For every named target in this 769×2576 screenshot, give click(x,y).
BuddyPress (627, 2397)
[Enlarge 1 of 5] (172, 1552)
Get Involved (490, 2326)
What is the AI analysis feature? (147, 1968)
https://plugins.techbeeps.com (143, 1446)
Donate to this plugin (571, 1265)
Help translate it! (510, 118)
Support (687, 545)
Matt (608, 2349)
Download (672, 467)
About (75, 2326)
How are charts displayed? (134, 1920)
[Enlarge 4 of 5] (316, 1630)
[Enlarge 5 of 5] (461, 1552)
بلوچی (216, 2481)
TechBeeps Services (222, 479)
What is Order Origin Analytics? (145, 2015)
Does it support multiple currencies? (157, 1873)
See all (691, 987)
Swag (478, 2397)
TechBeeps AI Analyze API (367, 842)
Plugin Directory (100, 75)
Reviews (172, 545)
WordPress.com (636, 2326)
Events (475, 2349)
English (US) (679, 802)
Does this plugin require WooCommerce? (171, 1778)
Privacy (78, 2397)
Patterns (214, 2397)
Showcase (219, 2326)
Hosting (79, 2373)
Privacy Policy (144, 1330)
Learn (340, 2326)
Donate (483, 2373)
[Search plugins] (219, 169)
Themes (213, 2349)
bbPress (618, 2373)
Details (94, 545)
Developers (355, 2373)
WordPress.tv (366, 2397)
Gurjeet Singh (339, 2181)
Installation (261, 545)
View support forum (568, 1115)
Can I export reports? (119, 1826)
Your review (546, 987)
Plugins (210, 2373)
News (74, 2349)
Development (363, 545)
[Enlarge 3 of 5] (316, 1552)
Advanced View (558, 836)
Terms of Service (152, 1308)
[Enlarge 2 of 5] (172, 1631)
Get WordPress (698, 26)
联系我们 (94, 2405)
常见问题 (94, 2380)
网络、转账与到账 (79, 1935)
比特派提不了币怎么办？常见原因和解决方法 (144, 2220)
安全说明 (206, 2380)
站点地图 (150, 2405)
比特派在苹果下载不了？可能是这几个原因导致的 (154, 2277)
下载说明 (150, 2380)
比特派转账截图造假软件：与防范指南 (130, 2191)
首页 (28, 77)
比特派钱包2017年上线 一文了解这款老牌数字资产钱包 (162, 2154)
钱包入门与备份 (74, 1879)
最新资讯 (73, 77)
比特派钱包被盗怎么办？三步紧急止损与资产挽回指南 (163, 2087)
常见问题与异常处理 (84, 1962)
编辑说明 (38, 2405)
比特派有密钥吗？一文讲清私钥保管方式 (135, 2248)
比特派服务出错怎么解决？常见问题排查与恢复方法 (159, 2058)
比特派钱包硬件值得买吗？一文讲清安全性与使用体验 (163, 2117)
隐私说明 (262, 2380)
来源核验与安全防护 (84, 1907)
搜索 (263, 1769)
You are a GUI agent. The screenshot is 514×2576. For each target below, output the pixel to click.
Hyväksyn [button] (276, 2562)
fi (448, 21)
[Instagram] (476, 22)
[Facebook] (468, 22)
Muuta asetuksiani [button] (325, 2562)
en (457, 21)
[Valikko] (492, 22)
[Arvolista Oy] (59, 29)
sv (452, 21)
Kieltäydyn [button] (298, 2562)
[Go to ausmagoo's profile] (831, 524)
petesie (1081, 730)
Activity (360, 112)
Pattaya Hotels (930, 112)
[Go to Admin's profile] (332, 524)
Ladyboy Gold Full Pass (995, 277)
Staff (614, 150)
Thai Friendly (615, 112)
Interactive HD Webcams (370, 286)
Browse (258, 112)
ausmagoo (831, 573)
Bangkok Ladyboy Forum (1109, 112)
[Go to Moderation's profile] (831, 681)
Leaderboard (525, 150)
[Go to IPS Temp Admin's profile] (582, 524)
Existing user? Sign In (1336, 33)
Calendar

## [WHAT YOU ARE ASKED TO DO]
Copy all lines from the material that include "this".

## [RESULT]
For every named target in this 769×2576 screenshot, give click(x,y).
Donate to this plugin (571, 1265)
Does this plugin require WooCommerce? (171, 1778)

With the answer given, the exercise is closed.